*** Block opens ***

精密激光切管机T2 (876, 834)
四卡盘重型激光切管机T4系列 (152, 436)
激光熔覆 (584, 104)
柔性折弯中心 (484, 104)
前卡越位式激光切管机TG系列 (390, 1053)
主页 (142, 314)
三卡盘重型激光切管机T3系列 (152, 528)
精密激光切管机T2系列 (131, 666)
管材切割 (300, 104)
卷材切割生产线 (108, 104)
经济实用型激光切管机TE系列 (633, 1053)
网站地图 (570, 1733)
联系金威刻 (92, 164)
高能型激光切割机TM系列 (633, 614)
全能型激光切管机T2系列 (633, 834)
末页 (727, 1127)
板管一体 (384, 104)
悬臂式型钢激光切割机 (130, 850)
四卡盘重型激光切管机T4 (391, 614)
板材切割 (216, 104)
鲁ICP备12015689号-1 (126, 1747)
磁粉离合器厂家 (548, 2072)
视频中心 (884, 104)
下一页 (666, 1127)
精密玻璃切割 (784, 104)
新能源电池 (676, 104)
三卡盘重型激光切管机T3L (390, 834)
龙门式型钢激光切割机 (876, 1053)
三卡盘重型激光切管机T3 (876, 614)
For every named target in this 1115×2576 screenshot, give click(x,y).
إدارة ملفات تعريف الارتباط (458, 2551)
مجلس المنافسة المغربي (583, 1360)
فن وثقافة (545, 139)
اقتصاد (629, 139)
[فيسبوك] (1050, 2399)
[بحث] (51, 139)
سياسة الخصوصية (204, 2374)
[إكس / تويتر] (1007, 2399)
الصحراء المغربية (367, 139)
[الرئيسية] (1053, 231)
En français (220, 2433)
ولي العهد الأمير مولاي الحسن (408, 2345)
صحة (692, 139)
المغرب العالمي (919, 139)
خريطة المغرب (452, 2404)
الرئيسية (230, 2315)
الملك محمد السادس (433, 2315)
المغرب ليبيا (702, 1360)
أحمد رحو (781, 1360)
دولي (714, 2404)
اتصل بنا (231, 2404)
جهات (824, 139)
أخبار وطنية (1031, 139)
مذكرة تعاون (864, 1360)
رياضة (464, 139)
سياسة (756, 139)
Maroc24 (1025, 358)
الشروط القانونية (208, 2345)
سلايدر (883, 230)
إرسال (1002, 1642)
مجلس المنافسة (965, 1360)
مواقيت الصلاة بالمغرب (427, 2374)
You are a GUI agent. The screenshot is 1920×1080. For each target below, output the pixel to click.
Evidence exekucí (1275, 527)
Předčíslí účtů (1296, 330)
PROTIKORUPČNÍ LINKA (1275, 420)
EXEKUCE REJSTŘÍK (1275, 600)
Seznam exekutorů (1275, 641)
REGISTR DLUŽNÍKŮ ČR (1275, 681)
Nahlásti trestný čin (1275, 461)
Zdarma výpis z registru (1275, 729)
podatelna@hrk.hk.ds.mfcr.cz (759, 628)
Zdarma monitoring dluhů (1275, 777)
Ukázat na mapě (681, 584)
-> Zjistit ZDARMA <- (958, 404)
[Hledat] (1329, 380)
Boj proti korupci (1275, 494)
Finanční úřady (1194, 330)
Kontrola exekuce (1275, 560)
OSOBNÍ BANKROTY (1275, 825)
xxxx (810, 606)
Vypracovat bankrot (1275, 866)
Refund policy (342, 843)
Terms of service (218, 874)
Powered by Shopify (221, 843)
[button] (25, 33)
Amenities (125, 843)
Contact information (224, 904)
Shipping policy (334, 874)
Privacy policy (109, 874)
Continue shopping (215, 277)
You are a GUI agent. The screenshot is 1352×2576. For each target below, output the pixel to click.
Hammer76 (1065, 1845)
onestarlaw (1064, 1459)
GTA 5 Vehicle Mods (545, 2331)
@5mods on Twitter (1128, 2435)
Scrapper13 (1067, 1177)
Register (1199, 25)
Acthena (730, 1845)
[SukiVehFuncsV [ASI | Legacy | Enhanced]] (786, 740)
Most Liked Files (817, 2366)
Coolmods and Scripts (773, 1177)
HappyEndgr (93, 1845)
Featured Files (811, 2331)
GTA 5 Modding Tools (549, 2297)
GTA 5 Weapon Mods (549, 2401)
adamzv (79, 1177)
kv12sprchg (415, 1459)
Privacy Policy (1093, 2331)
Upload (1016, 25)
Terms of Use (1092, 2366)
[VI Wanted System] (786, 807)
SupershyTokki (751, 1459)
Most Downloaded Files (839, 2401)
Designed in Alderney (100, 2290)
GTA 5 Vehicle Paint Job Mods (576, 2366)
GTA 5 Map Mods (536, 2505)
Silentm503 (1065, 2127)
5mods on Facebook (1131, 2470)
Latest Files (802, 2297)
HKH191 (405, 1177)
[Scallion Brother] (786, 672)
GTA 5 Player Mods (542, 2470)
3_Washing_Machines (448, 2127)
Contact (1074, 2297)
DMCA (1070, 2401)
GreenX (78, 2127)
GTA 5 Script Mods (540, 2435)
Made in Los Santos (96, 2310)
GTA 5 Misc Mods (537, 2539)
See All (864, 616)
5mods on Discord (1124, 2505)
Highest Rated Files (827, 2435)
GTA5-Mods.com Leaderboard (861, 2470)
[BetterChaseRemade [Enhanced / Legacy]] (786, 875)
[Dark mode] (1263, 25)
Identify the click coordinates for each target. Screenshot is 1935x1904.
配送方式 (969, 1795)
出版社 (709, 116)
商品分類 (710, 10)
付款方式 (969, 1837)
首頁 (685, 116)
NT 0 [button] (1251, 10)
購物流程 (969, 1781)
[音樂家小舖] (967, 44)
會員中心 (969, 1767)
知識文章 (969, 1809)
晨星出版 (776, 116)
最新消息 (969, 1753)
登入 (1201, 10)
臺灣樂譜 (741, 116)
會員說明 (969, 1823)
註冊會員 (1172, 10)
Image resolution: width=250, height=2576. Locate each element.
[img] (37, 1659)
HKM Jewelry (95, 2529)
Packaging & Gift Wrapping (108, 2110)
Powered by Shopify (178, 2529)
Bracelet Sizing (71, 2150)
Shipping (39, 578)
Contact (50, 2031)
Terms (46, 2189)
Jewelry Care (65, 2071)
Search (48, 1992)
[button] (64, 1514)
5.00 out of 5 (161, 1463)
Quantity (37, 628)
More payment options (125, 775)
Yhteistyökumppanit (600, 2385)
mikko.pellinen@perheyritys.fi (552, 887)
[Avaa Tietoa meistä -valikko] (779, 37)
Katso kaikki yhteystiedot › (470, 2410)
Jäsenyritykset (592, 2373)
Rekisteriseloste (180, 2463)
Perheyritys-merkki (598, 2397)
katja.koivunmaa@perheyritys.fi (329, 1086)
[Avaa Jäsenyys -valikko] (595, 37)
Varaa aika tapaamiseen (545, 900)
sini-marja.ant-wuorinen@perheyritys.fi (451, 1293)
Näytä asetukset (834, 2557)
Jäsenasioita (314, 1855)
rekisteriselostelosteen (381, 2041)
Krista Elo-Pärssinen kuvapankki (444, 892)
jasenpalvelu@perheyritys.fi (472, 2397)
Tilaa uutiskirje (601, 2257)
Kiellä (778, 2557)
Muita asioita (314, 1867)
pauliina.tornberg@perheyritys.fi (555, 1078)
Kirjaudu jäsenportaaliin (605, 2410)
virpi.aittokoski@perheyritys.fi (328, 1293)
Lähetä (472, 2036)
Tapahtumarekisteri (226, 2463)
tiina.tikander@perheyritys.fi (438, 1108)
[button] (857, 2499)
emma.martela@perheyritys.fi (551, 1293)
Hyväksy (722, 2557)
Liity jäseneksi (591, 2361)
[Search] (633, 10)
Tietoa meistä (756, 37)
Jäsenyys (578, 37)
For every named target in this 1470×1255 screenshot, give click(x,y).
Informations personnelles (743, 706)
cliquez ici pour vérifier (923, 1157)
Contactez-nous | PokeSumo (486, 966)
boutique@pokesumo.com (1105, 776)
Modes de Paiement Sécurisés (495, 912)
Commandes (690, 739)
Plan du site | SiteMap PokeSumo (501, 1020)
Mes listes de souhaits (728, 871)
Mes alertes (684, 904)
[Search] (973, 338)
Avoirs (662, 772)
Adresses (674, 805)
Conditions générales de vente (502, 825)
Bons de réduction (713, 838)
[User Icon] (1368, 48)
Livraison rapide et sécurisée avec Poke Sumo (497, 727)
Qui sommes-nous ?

*** Block closes ***

• **Work required**
For this exercise, output exactly the lines above from the line with "龙门式型钢激光切割机 (876, 1053)" to the line with "Register (1199, 25)", counting both, and leave out the rest.

• **Answer space**
龙门式型钢激光切割机 (876, 1053)
三卡盘重型激光切管机T3 (876, 614)
For every named target in this 1115×2576 screenshot, give click(x,y).
إدارة ملفات تعريف الارتباط (458, 2551)
مجلس المنافسة المغربي (583, 1360)
فن وثقافة (545, 139)
اقتصاد (629, 139)
[فيسبوك] (1050, 2399)
[بحث] (51, 139)
سياسة الخصوصية (204, 2374)
[إكس / تويتر] (1007, 2399)
الصحراء المغربية (367, 139)
[الرئيسية] (1053, 231)
En français (220, 2433)
ولي العهد الأمير مولاي الحسن (408, 2345)
صحة (692, 139)
المغرب العالمي (919, 139)
خريطة المغرب (452, 2404)
الرئيسية (230, 2315)
الملك محمد السادس (433, 2315)
المغرب ليبيا (702, 1360)
أحمد رحو (781, 1360)
دولي (714, 2404)
اتصل بنا (231, 2404)
جهات (824, 139)
أخبار وطنية (1031, 139)
مذكرة تعاون (864, 1360)
رياضة (464, 139)
سياسة (756, 139)
Maroc24 (1025, 358)
الشروط القانونية (208, 2345)
سلايدر (883, 230)
إرسال (1002, 1642)
مجلس المنافسة (965, 1360)
مواقيت الصلاة بالمغرب (427, 2374)
You are a GUI agent. The screenshot is 1920×1080. For each target below, output the pixel to click.
Evidence exekucí (1275, 527)
Předčíslí účtů (1296, 330)
PROTIKORUPČNÍ LINKA (1275, 420)
EXEKUCE REJSTŘÍK (1275, 600)
Seznam exekutorů (1275, 641)
REGISTR DLUŽNÍKŮ ČR (1275, 681)
Nahlásti trestný čin (1275, 461)
Zdarma výpis z registru (1275, 729)
podatelna@hrk.hk.ds.mfcr.cz (759, 628)
Zdarma monitoring dluhů (1275, 777)
Ukázat na mapě (681, 584)
-> Zjistit ZDARMA <- (958, 404)
[Hledat] (1329, 380)
Boj proti korupci (1275, 494)
Finanční úřady (1194, 330)
Kontrola exekuce (1275, 560)
OSOBNÍ BANKROTY (1275, 825)
xxxx (810, 606)
Vypracovat bankrot (1275, 866)
Refund policy (342, 843)
Terms of service (218, 874)
Powered by Shopify (221, 843)
[button] (25, 33)
Amenities (125, 843)
Contact information (224, 904)
Shipping policy (334, 874)
Privacy policy (109, 874)
Continue shopping (215, 277)
You are a GUI agent. The screenshot is 1352×2576. For each target below, output the pixel to click.
Hammer76 (1065, 1845)
onestarlaw (1064, 1459)
GTA 5 Vehicle Mods (545, 2331)
@5mods on Twitter (1128, 2435)
Scrapper13 (1067, 1177)
Register (1199, 25)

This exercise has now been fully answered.